そして「第2章 身体から見た戦争」では、心の問題を含めた身体という側面から、日中戦争からアジア・太平洋戦争を捉えなおすとしている。
第2章は、節ごとに3つに分けてまとめるとする。今日のところ“その1”では、戦争が激化するにつれ、兵士の体格・体力がどのように変化していったかを追っている。それでは読み始めよう。
1 兵士の体格・体力の低下
兵士一人ひとりの身体には、その時代その時代の歴史が刻まれている。同じ兵士だということで、日清・日露戦争期の兵士の身体とアジア・太平洋戦争期の兵士の身体とを同一視することはできない。(抜粋)
徴兵制のシステム
日本軍は、日中戦争やアジア・太平洋戦争の開戦によって、年々多数の兵力を必要とした。ここで著者は、年次別の兵力数の表により、それがアジア・太平洋戦争期に急激に増えていることを指摘している。そして、その兵員数を満たすために徴兵検査などの見直しを取り組んだ。
徴兵検査は、満二〇歳の青年に対して受験することが義務づけられた。そして、全国一律の基準で身体検査が行われ、「格付け」された。
格付けは優越にしたがって、
- 甲種:現役に適する者
- 第一乙種:現役に適する者
- 第二乙種:現役に適する者
- 丙種:国民兵役に適する者
- 丁種:現役に適さない者
- 戊種:翌年再検査の者
となる。
日中戦争がはじまるころまでは、おおよそ甲種合格者が現役兵として入営し、第一乙種が第一補充兵役、第二乙種が第二補充兵役とされた。ここで、第二補充兵役と国民兵役は事実上の兵役免除だった。
現役徴収率の増大と兵士の体力の低下
しかし、日中戦争が激しくなると大規模な兵力動員が始まり、第一乙種までを現役兵とした。それに伴い、第一補充兵役に第二乙種が当てられ、さらに第二補充兵役要因として第三乙種が新設された。これに伴い、一九四〇年には、陸軍身体検査規則が改正荒れ徴兵検査の基準が大幅に引き下げられる。
改正のポイントは、「身体または精神にわずかな異常があっても、軍陣医学上」、軍務に支障なしと判断できる者は、「できるだけ徴集の栄誉に浴し得るよう、身体検査の条件を全面的に緩和した」ということである。(抜粋)

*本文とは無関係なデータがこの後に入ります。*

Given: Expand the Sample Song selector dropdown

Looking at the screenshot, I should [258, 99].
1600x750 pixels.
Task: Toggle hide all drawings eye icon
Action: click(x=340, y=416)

このような措置の結果、現役兵の徴収率は急速に増大し、現役徴収率は一九四四年には七七%に達した。そのため、体格や体力の劣る兵士、病弱な兵士が軍隊のなかで増大することになる。
ここで著者は、このような兵士の変化がわかるエピソードをいくつか紹介している。
知的障害者の苦悩、結核の拡大、虫歯の蔓延
知的障害者の入営も新たな事態であった。そのころ「精神薄弱」の兵士が3~4%に達したという報告がある。軍はこのような知的障害者の存在に関心を持つようになったのは、彼らが軍務になじめず自殺する事例が多く発生したからである。
また、兵士の体格、体力の低下は、大量の兵力動員とともに、社会で生じている変化の反映でもあった。特に結核の蔓延や国民生活の悪化などである。特に結核の問題は深刻で、軍需産業の工場や軍隊において感染が拡大した。
虫歯の蔓延は、なおも問題だった(ココ参照)。ここでは、そのような虫歯の問題についての幾つかのエピソードが加えられている。